Mary Henrietta Kingsley (born October 13, 1862, London, England—died June 3, 1900, Simon’s Town, near Cape Town, Cape Colony [now in South Africa]) was an English traveler who, disregarding the conventions of her time, journeyed through western and equatorial Africa and became the first European to enter parts of Gabon.
A niece of the clergyman and author Charles Kingsley, she led a secluded life until she was about age 30, when she decided to go to West Africa to study African religion and law, with a view to completing a book left unfinished by her deceased father, George Henry Kingsley.
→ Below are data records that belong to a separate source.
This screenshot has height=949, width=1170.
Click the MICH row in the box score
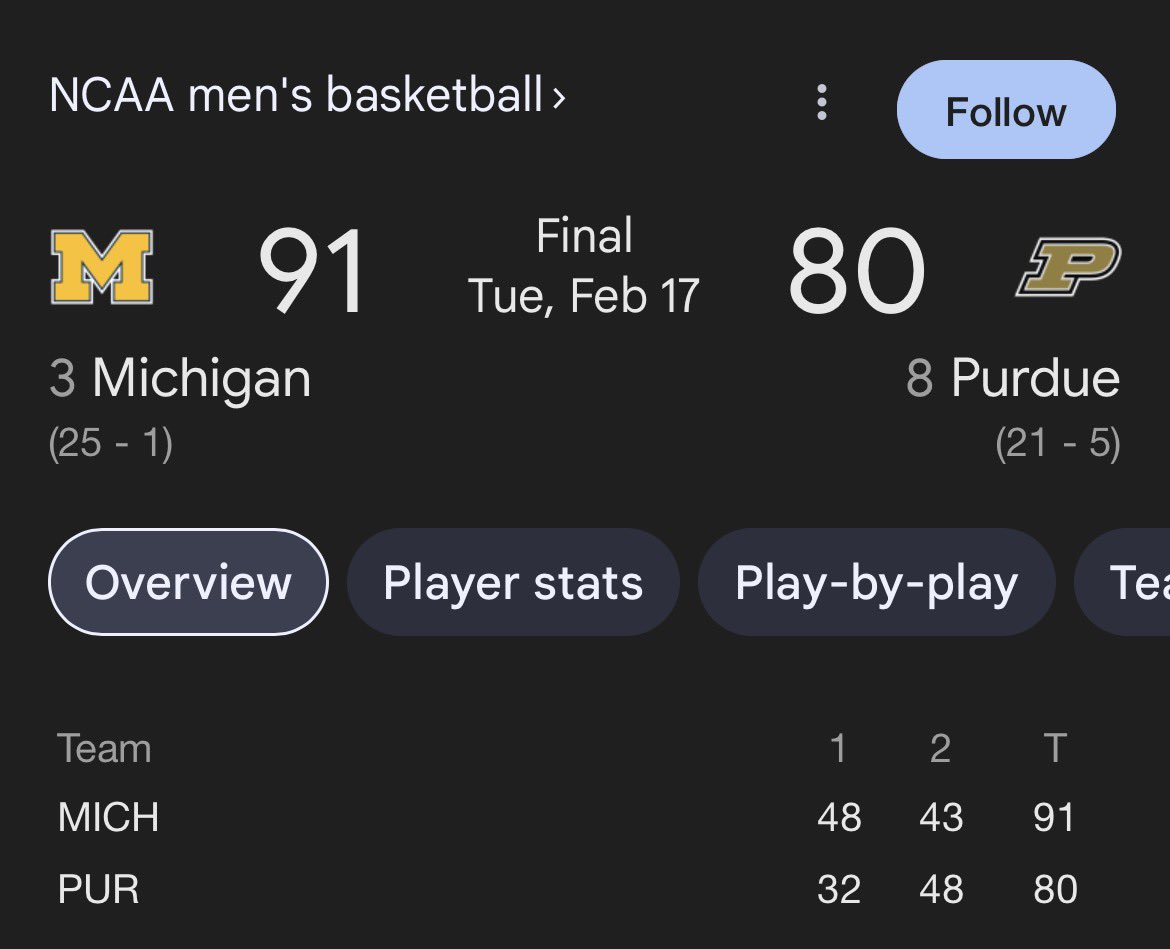pos(567,817)
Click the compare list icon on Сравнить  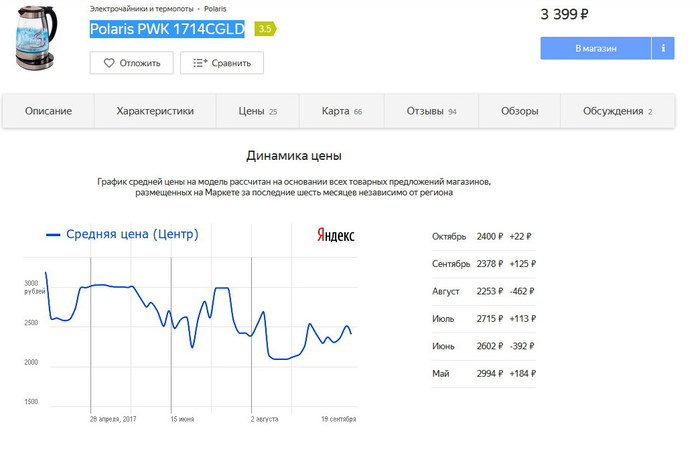[199, 63]
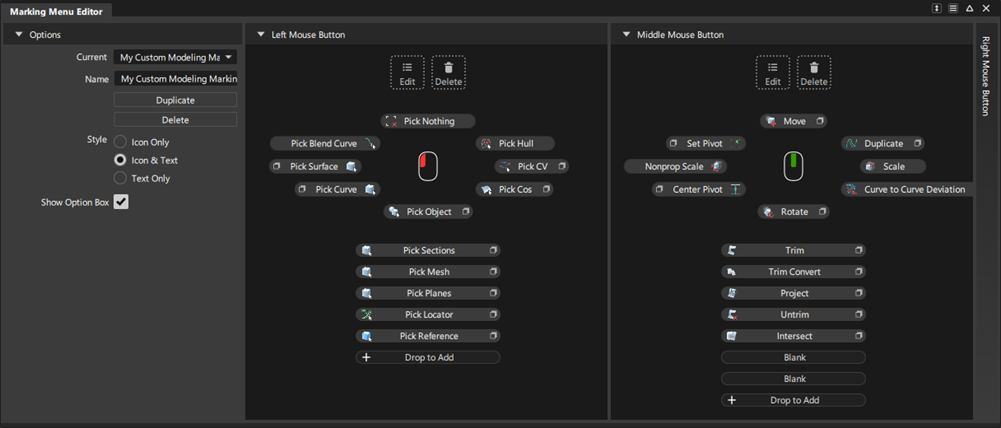The height and width of the screenshot is (428, 1001).
Task: Click the Duplicate button in Options
Action: tap(175, 100)
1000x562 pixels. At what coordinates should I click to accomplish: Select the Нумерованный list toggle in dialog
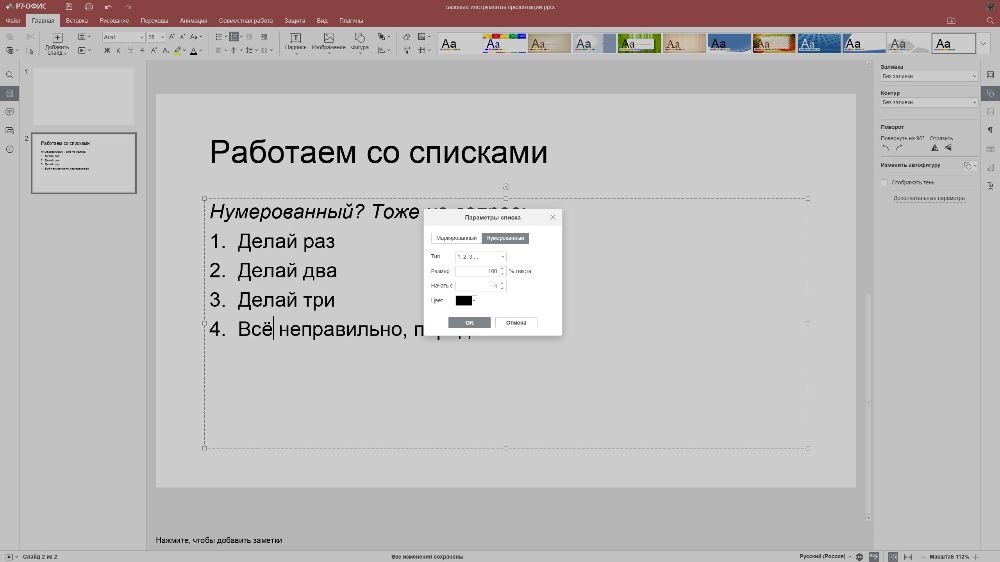505,239
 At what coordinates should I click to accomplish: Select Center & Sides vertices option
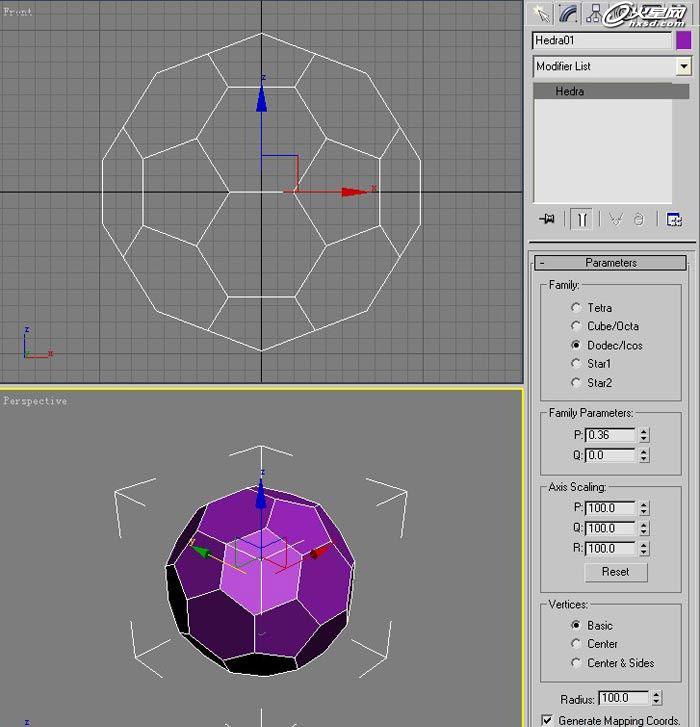pyautogui.click(x=576, y=663)
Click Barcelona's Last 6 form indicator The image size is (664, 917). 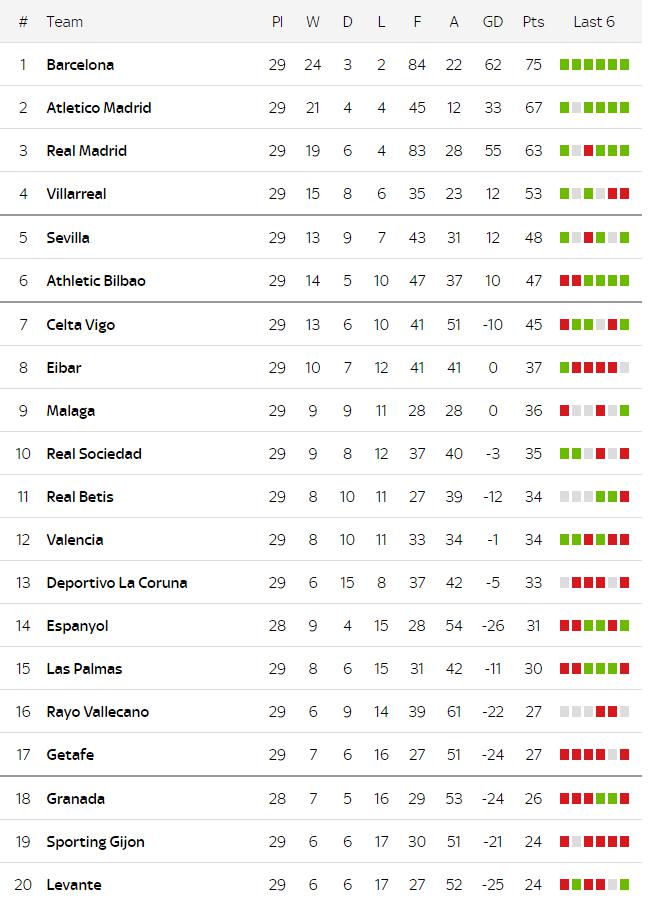(x=594, y=65)
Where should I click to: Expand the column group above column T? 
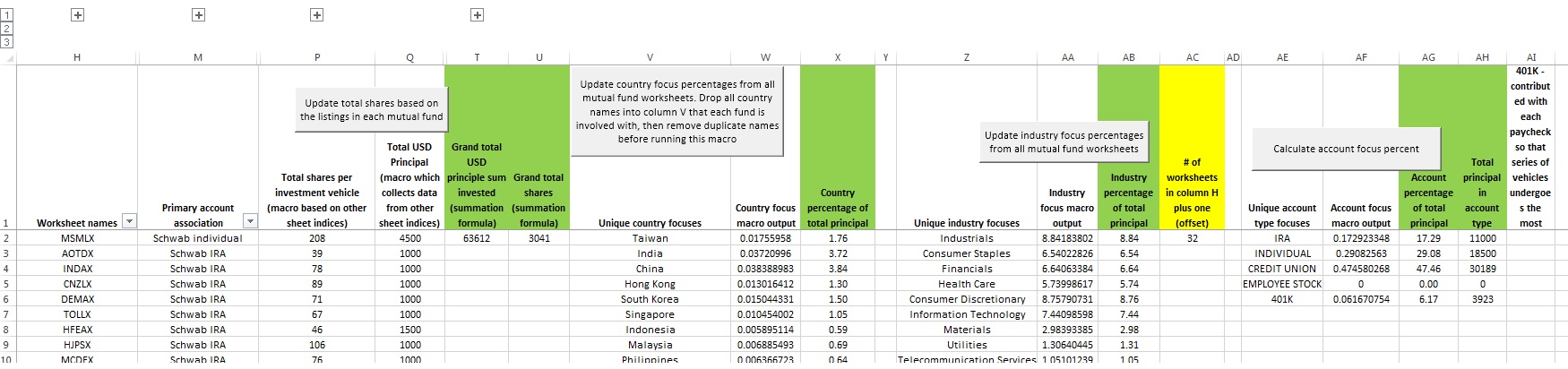[477, 15]
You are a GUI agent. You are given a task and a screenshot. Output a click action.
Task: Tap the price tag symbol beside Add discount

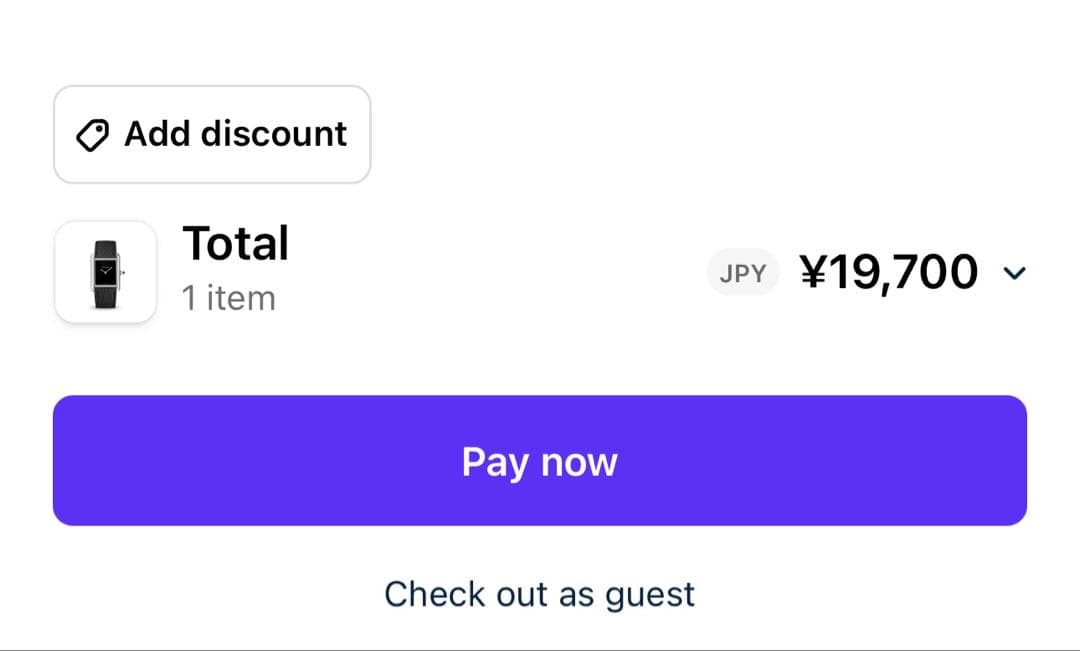(93, 135)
During 1893 and 1894 she visited Cabinda, the coastal enclave of Angola lying today between Congo (Kinshasa) and Congo (Brazzaville); Old Calabar in southeast Nigeria; and the island of Fernando Po, now part of Equatorial Guinea, near the Cameroon coast. Around the lower Congo River she collected specimens of beetles and freshwater fishes for the British Museum. Returning to Africa in December 1894, she visited the French Congo and, in Gabon, ascended the Ogooué River through the country of the Fang, a group with a reputation for cannibalism. On this journey she had many harrowing adventures and narrow escapes. She then visited Corisco Island, off Gabon, and also climbed Mount Cameroon.
After returning to England with valuable natural history collections, she lectured widely throughout the country about her travels (1896–99). Her writings, which express her strong sympathies for Black Africans, included Travels in West Africa (1897) and West African Studies (1899). She died while nursing sick prisoners during the South African (Boer) War (1899–1902).